The Delight of the Road Trip Snack

Food Features Snacks
The Delight of the Road Trip Snack

If my paternal grandmother loved anything, it was snacking. No matter where she went, she always had a purse full of snacks. Pretzel sticks, popcorn, chips, dried fruit… it was nothing elaborate, but she hated being hungry, and frugal as she was, I never, ever saw her use a vending machine.

She always had the usual suspect snacks stashed away in her purse, but when we had a road trip planned, it was a whole different situation. She would pack coolers of food—cut celery and carrots, carefully halved sandwiches, sugary, packaged snack cakes and of course, the ubiquitous pretzel sticks. It became a family joke that we barely had to leave the neighborhood before she would turn around in her seat and, in a booming voice, ask, “Who wants snicky snacks?”

I guess that means I was programmed from a young age to appreciate the utter delight of the road trip snack. In fact, in my mind, the snacks are half the reason to go on the trip in the first place. I’m definitely not opposed to a McDonald’s stop at some point along the journey (preferably first thing in the morning so I can wash my soggy hashbrown down with some burnt coffee), but fast food just can’t compare to the joy and comfort of knowing that you have several full meals stashed away in a cooler, ready to go whenever your stomach starts grumbling… if you ever even let it get to that point, anyway.

The exact snacks required for a trip vary depending on how long the journey is, where you’re going and who’s in the car, but for me, pretzels are absolutely essential. I know that some find them bland or boring, but that’s part of why they work so well on the road. Right after college, I took a poorly planned two-week road trip around the Southwest U.S. with a group of friends. We had to rush through New Mexico en route to the Grand Canyon, and I was the one driving. If you’ve ever been to rural New Mexico, you know that the tumbleweed trope is a real thing out there: There was nothing, nothing for miles. It was during those few hours at the helm of our rented Jeep that I mindlessly worked my way through half a family-size bag of Utz pretzels—the nothingness of the flavor complemented the nothingness of the horizon perfectly, and I was only forced to start pounding instant coffee to stay awake once the sun had set.
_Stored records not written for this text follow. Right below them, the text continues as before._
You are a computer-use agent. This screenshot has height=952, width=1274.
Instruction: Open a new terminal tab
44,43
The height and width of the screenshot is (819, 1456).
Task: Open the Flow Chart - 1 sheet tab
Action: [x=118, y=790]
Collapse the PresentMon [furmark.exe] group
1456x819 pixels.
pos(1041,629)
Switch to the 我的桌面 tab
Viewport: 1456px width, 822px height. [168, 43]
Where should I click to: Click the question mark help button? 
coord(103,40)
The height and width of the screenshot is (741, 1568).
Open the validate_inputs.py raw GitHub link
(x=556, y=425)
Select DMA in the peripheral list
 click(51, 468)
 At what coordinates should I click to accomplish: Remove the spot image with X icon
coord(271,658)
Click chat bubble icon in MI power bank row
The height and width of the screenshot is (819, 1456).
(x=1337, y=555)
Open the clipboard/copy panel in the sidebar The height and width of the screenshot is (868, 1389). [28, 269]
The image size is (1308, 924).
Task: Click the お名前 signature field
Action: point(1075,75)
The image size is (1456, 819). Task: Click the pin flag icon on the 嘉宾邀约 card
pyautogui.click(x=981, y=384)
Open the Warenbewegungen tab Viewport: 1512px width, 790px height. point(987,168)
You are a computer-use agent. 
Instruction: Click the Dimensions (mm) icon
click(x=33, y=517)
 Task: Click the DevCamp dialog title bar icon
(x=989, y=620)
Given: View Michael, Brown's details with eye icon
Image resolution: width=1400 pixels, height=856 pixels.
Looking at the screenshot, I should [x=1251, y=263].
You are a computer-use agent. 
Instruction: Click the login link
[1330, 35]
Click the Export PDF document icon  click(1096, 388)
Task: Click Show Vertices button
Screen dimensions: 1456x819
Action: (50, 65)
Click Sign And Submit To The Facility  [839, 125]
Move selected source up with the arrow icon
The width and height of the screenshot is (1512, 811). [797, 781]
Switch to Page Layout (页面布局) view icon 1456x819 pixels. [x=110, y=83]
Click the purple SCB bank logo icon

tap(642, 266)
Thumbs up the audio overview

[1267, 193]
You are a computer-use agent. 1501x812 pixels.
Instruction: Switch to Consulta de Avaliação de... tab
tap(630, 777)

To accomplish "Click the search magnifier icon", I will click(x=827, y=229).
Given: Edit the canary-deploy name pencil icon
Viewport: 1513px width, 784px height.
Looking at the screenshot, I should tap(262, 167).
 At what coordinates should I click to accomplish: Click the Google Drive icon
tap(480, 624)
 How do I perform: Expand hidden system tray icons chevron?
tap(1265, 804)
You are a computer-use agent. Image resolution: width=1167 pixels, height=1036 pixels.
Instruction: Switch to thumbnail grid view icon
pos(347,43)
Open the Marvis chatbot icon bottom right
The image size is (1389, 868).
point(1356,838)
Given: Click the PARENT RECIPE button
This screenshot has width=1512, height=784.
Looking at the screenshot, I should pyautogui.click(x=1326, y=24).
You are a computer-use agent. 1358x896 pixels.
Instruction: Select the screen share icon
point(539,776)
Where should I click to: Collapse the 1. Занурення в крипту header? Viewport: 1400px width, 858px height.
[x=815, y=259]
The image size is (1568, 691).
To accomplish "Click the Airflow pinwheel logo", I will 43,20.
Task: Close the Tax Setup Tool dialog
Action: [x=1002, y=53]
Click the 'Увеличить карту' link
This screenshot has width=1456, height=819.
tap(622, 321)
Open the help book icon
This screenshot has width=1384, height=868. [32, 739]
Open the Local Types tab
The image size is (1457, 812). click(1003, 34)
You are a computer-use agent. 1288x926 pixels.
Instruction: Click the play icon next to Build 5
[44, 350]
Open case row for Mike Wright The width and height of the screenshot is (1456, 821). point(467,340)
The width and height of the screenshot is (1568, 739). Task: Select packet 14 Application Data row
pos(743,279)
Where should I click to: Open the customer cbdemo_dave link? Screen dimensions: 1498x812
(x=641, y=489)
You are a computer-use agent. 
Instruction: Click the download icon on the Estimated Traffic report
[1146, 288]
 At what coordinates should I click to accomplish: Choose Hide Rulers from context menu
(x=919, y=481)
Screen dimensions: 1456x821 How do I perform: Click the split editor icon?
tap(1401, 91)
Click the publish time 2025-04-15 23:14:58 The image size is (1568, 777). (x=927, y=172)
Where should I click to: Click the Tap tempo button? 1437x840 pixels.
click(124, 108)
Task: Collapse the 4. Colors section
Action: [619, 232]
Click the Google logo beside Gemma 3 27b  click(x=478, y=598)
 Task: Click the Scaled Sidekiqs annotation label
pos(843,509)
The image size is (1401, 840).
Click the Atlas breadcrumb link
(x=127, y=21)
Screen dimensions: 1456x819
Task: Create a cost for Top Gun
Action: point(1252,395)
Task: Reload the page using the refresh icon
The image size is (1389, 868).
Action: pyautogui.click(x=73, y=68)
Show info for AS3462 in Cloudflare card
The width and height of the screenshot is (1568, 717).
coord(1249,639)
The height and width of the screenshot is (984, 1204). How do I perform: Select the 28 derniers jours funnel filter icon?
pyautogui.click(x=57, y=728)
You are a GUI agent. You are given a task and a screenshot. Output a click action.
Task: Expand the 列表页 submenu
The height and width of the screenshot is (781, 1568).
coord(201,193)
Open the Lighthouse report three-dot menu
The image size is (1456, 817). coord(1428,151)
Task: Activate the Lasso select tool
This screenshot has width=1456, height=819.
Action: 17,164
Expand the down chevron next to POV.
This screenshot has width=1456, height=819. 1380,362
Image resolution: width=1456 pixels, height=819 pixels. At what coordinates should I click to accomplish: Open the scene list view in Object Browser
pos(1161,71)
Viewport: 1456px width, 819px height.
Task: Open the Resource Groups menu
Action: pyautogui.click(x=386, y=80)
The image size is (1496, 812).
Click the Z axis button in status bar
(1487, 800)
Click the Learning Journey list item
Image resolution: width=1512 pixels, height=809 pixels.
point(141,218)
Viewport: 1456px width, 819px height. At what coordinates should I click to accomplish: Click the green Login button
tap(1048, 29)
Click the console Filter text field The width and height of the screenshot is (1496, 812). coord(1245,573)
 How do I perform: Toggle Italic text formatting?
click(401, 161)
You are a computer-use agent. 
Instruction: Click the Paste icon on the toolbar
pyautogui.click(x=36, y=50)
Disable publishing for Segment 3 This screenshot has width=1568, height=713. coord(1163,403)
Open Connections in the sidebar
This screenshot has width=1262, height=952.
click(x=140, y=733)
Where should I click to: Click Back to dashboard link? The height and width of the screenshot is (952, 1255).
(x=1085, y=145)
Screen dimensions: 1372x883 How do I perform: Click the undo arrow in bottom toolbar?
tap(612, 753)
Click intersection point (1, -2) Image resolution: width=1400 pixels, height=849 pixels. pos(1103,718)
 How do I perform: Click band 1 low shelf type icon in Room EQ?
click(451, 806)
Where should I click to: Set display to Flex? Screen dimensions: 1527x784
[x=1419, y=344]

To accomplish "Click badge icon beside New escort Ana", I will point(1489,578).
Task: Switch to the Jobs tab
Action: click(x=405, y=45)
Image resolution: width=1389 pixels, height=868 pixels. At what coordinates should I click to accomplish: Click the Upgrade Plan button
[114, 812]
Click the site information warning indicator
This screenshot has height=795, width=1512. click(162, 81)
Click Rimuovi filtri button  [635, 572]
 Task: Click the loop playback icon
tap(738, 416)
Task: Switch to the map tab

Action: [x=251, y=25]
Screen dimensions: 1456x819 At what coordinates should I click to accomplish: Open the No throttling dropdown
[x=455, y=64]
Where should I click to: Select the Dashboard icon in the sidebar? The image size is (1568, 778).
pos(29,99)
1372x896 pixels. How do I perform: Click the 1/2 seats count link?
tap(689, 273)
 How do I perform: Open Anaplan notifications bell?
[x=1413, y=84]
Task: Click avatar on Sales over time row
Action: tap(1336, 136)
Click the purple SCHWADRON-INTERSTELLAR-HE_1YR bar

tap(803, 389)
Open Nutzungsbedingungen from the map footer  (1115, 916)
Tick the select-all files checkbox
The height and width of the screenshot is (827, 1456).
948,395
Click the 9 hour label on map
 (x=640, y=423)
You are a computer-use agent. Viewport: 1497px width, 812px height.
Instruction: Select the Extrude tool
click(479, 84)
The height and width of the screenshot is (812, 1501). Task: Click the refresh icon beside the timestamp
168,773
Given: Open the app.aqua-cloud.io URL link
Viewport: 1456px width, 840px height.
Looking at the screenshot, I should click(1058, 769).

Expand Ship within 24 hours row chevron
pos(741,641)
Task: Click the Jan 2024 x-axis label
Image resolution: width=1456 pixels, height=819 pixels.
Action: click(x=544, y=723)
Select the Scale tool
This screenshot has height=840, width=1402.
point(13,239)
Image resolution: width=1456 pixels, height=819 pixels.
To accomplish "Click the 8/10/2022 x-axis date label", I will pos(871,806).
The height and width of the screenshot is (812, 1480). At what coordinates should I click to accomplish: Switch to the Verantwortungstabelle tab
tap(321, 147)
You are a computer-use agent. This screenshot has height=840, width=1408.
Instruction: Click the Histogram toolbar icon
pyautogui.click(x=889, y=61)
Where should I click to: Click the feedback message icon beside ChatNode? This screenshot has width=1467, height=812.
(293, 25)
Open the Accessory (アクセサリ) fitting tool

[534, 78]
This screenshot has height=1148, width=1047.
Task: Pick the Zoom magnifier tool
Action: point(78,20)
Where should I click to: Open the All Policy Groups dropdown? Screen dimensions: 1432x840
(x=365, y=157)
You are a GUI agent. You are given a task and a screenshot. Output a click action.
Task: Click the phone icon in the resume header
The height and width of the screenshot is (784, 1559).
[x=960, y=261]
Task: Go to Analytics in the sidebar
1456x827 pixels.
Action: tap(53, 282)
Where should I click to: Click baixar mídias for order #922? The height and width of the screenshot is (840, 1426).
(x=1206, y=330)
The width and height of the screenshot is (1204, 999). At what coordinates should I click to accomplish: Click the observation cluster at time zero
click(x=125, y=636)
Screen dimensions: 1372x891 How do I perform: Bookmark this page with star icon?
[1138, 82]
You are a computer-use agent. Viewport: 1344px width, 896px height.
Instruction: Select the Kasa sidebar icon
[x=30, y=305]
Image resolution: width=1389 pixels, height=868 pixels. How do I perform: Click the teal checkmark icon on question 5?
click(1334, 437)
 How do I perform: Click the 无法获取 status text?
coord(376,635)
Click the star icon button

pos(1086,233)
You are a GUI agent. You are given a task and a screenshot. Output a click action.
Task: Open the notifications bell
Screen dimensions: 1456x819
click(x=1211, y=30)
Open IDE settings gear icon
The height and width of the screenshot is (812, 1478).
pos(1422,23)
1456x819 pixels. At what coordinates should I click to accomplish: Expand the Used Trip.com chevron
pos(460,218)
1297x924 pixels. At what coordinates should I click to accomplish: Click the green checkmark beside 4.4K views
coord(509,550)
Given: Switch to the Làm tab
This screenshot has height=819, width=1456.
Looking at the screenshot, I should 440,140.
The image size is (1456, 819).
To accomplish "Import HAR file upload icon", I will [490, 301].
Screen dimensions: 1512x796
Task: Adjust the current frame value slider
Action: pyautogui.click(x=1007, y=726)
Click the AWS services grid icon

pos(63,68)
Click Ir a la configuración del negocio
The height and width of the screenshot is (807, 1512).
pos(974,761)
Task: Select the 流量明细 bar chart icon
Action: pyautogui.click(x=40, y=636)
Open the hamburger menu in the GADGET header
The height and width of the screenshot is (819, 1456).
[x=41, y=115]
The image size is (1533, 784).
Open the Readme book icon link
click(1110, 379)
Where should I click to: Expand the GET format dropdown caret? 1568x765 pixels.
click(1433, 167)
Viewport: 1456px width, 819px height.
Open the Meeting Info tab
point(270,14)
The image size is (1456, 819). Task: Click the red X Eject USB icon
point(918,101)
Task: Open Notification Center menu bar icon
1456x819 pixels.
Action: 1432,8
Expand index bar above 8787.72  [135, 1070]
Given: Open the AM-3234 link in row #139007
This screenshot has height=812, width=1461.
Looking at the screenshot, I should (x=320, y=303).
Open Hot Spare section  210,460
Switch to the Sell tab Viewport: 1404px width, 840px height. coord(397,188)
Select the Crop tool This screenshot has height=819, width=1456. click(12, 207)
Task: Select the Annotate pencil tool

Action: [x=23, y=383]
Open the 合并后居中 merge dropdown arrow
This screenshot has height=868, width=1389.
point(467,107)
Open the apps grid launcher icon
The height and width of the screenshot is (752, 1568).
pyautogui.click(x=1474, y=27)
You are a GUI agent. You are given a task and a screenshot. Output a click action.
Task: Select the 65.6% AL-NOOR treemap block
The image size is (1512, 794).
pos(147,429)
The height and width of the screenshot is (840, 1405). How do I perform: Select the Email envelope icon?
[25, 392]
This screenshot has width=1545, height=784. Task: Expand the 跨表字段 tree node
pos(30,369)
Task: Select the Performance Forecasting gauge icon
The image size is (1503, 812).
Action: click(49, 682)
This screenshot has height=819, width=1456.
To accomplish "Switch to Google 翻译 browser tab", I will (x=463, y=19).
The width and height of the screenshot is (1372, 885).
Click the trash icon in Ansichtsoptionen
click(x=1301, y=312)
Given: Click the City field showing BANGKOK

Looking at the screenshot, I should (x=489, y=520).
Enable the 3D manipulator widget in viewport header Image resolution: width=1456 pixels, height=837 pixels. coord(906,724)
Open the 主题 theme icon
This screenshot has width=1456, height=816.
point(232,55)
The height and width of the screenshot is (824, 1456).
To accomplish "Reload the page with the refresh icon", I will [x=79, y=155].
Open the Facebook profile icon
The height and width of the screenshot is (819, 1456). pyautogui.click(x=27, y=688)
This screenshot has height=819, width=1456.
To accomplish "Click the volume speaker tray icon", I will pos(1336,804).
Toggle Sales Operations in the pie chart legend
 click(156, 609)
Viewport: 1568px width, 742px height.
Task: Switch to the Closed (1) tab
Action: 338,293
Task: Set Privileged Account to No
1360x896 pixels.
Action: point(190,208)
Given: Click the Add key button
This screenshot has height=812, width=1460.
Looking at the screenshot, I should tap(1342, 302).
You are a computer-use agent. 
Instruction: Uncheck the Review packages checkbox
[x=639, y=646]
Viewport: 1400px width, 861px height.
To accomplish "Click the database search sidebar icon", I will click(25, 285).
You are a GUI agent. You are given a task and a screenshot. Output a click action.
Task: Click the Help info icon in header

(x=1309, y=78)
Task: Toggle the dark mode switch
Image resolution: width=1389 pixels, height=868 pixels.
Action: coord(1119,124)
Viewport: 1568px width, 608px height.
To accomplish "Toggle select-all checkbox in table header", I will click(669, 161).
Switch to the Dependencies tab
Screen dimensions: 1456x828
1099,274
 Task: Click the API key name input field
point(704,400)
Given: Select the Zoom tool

Later on that same trip, when we had gotten tired of sad Tofurkey sandwiches pieced together with the scraps from our infrequent grocery store trips between sights, we made white rice in our Motel 6 with the help of our $15 portable rice cooker, which, after two days of use, died on us. After using nail clippers to break into the canned chickpeas we had purchased, we added the beans and a smattering of veggies to the rice where they would sit for days as we slowly made our way through the unrefrigerated abomination. By day three, the rice-veggie mixture was almost completely lukewarm and unappetizing, the wilting tomatoes seeping into the fluffy rice, but we ate it anyway on the Mesquite Flat Sand Dunes in Death Valley while we watched the sun disappear behind the rolling sand hills. Despite the fact that the food itself was absolutely rank, it’s one of the best dinners I can remember. We left the dunes at dusk, tipsy from warm PBR, somehow satisfied by our meal.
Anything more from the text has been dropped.